Une comparaison entre le second tour de scrutin lors de l’élection présidentielle de 2021 et le récent vote sur la constitution est instructive. En décembre 2021, le président chilien Gabriel Boric, à la tête de la coalition de centre-gauche Apruebo Dignidad, a remporté 4,6 millions de voix. Apruebo Dignidad a fait campagne pour la constitution et a remporté 4,8 millions de voix. C’est-à-dire que le vote Apruebo Dignidad en décembre 2021 et le vote pour la nouvelle constitution étaient à peu près les mêmes. L’adversaire de Boric, José Antonio Kast, qui a ouvertement fait l’éloge de Pinochet, a remporté 3,65 millions de voix. Kast a fait campagne contre la nouvelle constitution et a été battu par 7,88 millions d’électeurs. C’est-à-dire que les votes contre la constitution étaient deux fois plus élevés que les votes que Kast a pu recueillir. Ce chiffre n’est pas enregistré, comme nous l’a dit Jadue, comme un virage à droite au Chili, mais plutôt comme un rejet absolu de l’ensemble du système politique, y compris la convention constitutionnelle.

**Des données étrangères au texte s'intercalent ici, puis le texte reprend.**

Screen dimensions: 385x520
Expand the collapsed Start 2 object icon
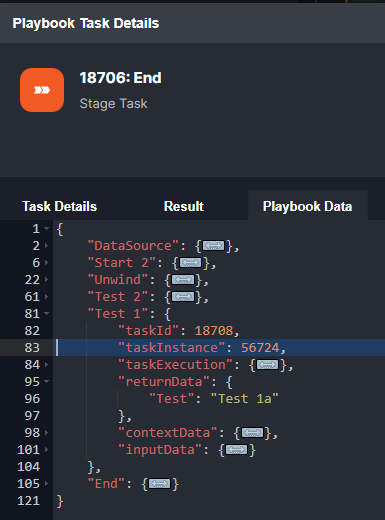click(191, 263)
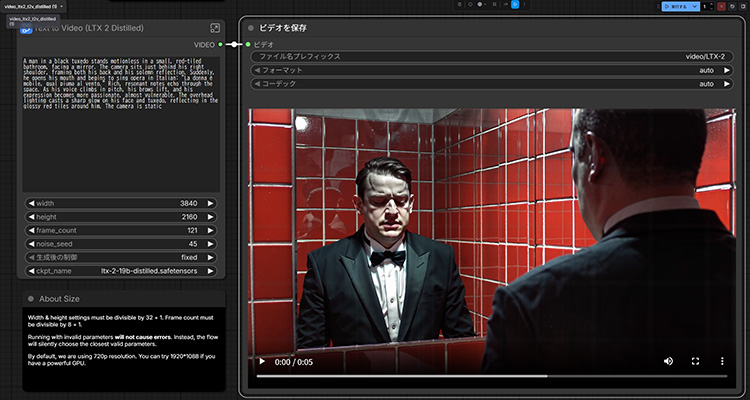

L’un des éléments les moins remarqués de la vie politique au Chili – comme dans d’autres parties de l’Amérique latine – est la croissance rapide des églises évangéliques (notamment pentecôtistes). Environ 20% de la population chilienne s’identifie comme évangélique. En 2021, Kast s’est rendu au service d’action de grâce d’une congrégation évangélique, le seul représentant invité à un tel événement. Contraint de voter dans les urnes par le nouveau système obligatoire, une grande partie des électeurs évangéliques a rejeté la proposition d’une nouvelle constitution en raison de son programme social libéral. Jadue nous a dit que la communauté évangélique n’avait pas reconnu que la nouvelle constitution donnait aux évangéliques « un traitement égal à celui de l’Église catholique romaine parce qu’elle garantissait la liberté de culte ».

Ceux qui n’étaient pas en faveur de la constitution ont commencé à faire campagne contre son programme libéral juste après l’assemblée constituante. Alors que ceux qui étaient en faveur de la nouvelle constitution attendaient qu’elle soit rédigée, et ils se sont abstenus de faire campagne dans les régions où les églises évangéliques dominaient et où l’opposition à la constitution était claire. La constitution a été rejetée comme une expression du mécontentement croissant parmi les Chiliens concernant la direction générale du libéralisme social qui a été assumée par beaucoup – y compris la direction du Frente Amplio – comme la progression inévitable de la politique du pays. La distance entre les évangéliques et le centre-gauche est évidente non seulement au Chili – où les résultats sont affichés maintenant – mais aussi au Brésil, qui fait face à une élection présidentielle conséquente en octobre.

Pendant ce temps, deux jours après l’élection, les écoliers sont descendus dans la rue. Le texte qu’ils ont fait circuler pour leur protestation est hérissé de poésie : « Face à des gens sans mémoire, les étudiants font l’histoire avec organisation et lutte. » Tout ce cycle de la nouvelle constitution et du gouvernement Boric de centre-gauche a commencé en 2011-2013, lorsque Boric et beaucoup de membres de son cabinet étaient à l’université et quand ils ont commencé leur carrière politique. Les lycéens – qui ont fait face à la police brutale et répondent maintenant à Boric – veulent ouvrir une nouvelle route. Ils ont été consternés par une élection qui voulait déterminer leur avenir, mais à laquelle ils ne pouvaient pas participer en raison de leur âge.